Ninguém esperava que seria fácil. Mas poucos podiam imaginar que seria tão complicado o início do novo governo. Além de uma herança maldita capaz de transformar a vida de qualquer gestão num verdadeiro inferno, a administração Michel Temer está tendo de lidar com as consequências de suas próprias escolhas.
A saída de Romero Jucá do Ministério do Planejamento é, até agora, o evento de maior desgaste destas duas primeiras semanas de um governo que não teve trégua. Representa, contudo, uma atitude positiva e pode significar um acerto importante a indicar rumo mais sólido para os próximos passos do presidente em exercício.
Temer agiu como seus antecessores imediatos jamais agiram: afastou de pronto um auxiliar importante flagrado em conversas inconvenientes e inadequadas. Deu sinal claro de que não compactua com qualquer tentativa que venha a existir – se é que virá – de frear o ímpeto investigatório da Operação Lava Jato.
O presidente em exercício reagiu conforme os anseios daqueles que comemoraram sua ascensão ao topo do poder no Brasil. Agisse de maneira diferente, estaria repetindo seus antecessores petistas no cargo, que costumavam culpar o mensageiro pelos conteúdos indigestos das mensagens. Quantas vezes, ao longo destes 13 anos, o PT não passou a mão na cabeça de suspeitos?
Afastado do cargo, Romero Jucá terá oportunidade de explicar suas declarações e deixar claro a que efetivamente se referia. E o Ministério do Planejamento poderá sair da linha de tiro para cuidar do papel importante que lhe espera nesta hora: reconstruir os alicerces do Estado nacional destruído pelas gestões de Lula e de Dilma Rousseff.
Sobre as investigações, espera-se que prevaleça o respeito incondicional às exigências da sociedade brasileira: a continuidade do combate irrestrito à corrupção.

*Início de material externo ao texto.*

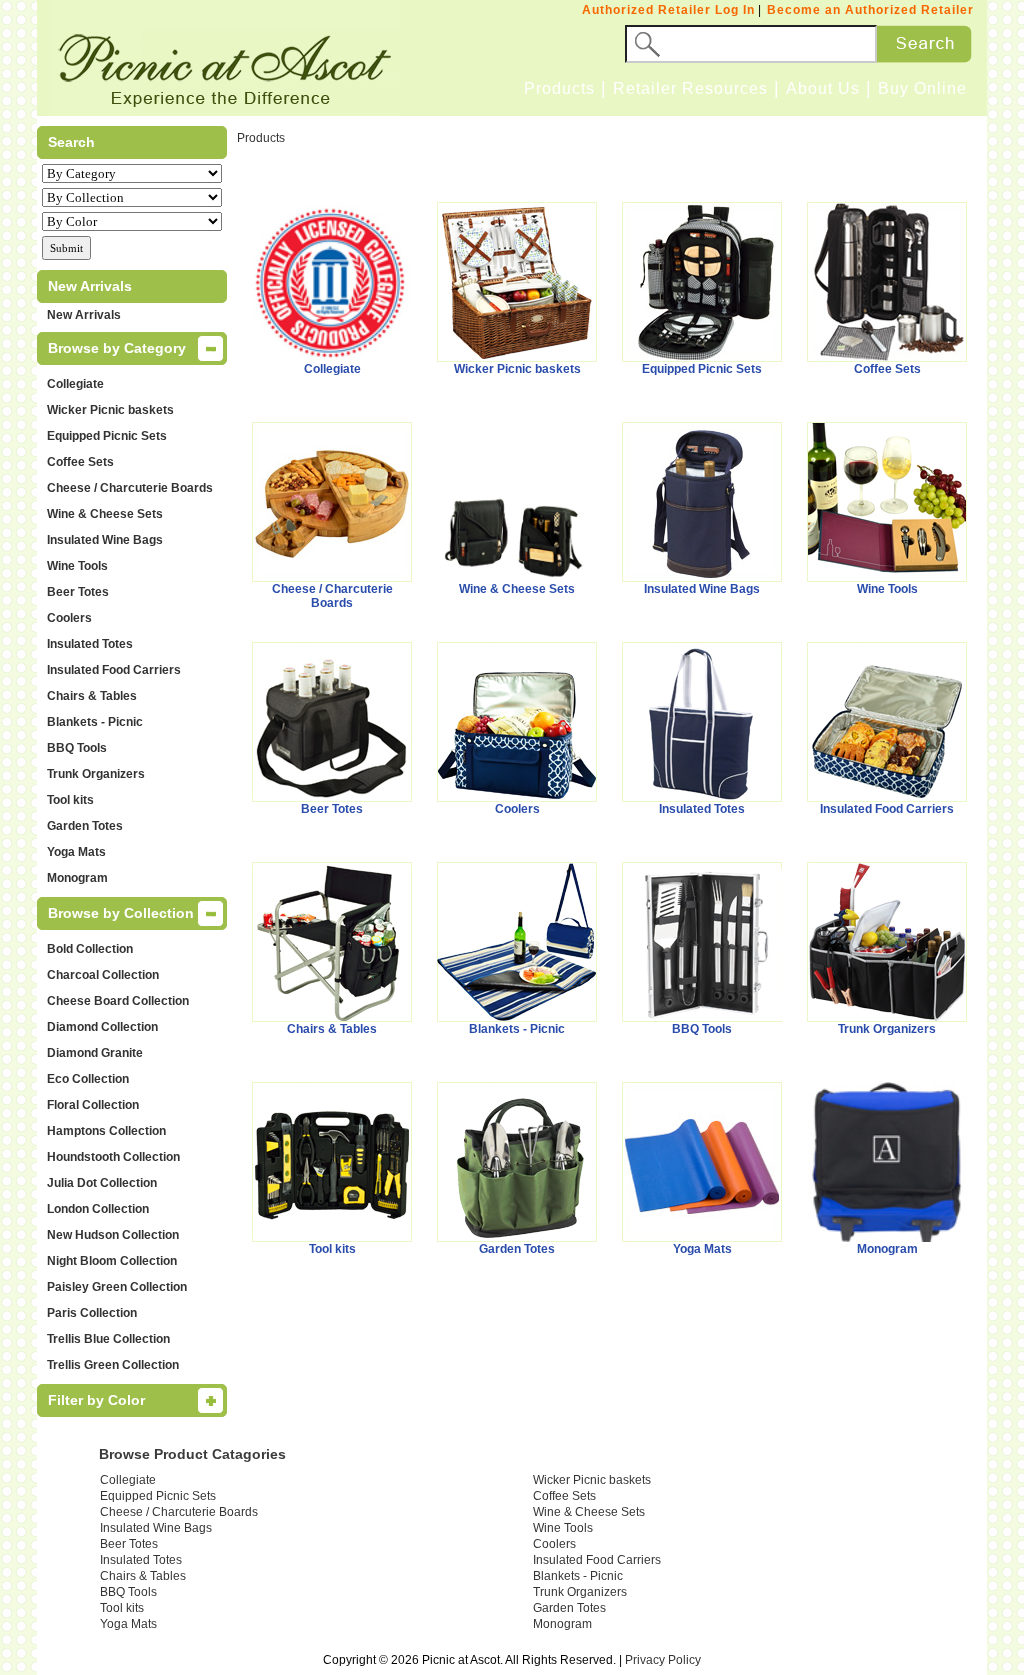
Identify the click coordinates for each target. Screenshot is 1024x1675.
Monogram (77, 878)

Aliás, não há quem, em sã consciência, possa imaginar que haverá como barrar o trabalho até aqui exemplar feito por instituições como o Ministério Público, a Polícia Federal e a Justiça.
Sobre este aspecto, vale lembrar o primeiro ponto da carta de princípios que a Executiva nacional do PSDB divulgou no início do mês para nortear sua posição em relação ao novo governo.
Em seu item inicial, diz ela: “É imperativo que o novo governo assegure expressamente que todas as investigações em curso – em especial as empreendidas no âmbito da Operação Lava Jato com foco no combate à corrupção – terão continuidade, sem serem submetidas a constrangimentos de quaisquer naturezas. Também estará garantida a independência funcional dos órgãos de controle externo e interno, como CGU e TCU, e de investigação e persecução criminais, como a Polícia Federal e o Ministério Público.” Que assim seja.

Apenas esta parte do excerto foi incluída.